Problem requirements:
Anywhere the string "will" shows up in the listing below, copy the line it is in.
..........
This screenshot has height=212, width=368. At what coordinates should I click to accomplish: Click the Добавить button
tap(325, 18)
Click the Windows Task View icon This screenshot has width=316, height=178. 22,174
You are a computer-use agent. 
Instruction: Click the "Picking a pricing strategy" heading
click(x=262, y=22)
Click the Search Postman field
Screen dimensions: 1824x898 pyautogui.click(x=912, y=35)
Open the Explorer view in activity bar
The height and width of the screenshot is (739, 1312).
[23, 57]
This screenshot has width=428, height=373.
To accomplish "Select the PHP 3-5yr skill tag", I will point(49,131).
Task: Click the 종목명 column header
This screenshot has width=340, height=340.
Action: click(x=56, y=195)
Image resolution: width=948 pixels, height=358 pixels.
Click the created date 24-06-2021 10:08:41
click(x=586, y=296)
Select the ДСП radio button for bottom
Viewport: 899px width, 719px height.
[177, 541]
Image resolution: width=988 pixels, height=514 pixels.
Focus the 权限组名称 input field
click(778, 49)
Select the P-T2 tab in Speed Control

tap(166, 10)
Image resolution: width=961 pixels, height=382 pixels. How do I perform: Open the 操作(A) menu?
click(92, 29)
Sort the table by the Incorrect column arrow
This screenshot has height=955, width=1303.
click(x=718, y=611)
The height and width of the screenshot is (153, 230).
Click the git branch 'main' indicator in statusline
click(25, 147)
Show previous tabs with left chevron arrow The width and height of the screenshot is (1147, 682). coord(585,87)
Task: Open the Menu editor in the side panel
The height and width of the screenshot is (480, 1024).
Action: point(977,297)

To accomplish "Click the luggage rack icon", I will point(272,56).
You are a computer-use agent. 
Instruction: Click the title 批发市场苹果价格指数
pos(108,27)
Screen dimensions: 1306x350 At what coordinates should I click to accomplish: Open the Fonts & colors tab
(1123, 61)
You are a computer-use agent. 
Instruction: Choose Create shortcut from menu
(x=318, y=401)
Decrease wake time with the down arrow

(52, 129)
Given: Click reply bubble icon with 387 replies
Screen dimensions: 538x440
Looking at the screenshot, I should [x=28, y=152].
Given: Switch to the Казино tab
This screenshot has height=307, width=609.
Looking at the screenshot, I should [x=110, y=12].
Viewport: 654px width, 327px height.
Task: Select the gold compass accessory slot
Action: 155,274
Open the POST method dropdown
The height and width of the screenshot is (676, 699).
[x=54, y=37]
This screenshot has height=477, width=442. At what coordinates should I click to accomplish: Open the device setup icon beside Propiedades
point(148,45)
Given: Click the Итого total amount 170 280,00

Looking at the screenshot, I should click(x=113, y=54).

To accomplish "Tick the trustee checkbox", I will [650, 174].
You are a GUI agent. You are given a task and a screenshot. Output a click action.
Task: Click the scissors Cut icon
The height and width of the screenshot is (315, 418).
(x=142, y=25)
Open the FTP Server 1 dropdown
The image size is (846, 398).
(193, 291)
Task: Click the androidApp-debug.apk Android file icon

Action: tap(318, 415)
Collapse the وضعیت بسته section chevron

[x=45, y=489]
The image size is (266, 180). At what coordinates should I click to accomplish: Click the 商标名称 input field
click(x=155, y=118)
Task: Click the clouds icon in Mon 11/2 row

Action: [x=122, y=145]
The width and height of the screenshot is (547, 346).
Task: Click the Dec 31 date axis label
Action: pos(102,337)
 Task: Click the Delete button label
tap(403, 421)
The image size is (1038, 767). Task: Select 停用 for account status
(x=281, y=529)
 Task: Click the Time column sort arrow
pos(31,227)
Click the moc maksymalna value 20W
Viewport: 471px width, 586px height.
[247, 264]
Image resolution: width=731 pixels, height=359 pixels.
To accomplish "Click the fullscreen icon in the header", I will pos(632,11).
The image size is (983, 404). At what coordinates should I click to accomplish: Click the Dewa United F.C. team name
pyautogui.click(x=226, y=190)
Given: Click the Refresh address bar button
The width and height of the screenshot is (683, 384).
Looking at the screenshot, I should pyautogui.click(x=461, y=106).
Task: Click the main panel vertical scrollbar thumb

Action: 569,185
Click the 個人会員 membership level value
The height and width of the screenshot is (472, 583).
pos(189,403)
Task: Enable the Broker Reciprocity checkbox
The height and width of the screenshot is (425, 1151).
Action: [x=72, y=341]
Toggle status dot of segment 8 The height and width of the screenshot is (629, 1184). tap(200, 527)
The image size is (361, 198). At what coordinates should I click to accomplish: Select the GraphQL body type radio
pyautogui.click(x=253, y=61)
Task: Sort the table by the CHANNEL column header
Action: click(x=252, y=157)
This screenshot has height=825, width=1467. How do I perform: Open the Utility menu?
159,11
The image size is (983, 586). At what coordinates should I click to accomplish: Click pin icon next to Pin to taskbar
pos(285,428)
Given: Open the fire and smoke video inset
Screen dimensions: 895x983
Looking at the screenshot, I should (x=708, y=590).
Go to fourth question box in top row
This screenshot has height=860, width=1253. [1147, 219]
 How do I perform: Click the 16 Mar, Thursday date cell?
..........
Answer:
To accomplish "Select the PHP 3-5yr skill tag", I will point(49,131).
To accomplish "Click the luggage rack icon", I will point(272,56).
To accomplish "Tick the trustee checkbox", I will [650, 174].
To accomplish "Click the fullscreen icon in the header", I will pos(632,11).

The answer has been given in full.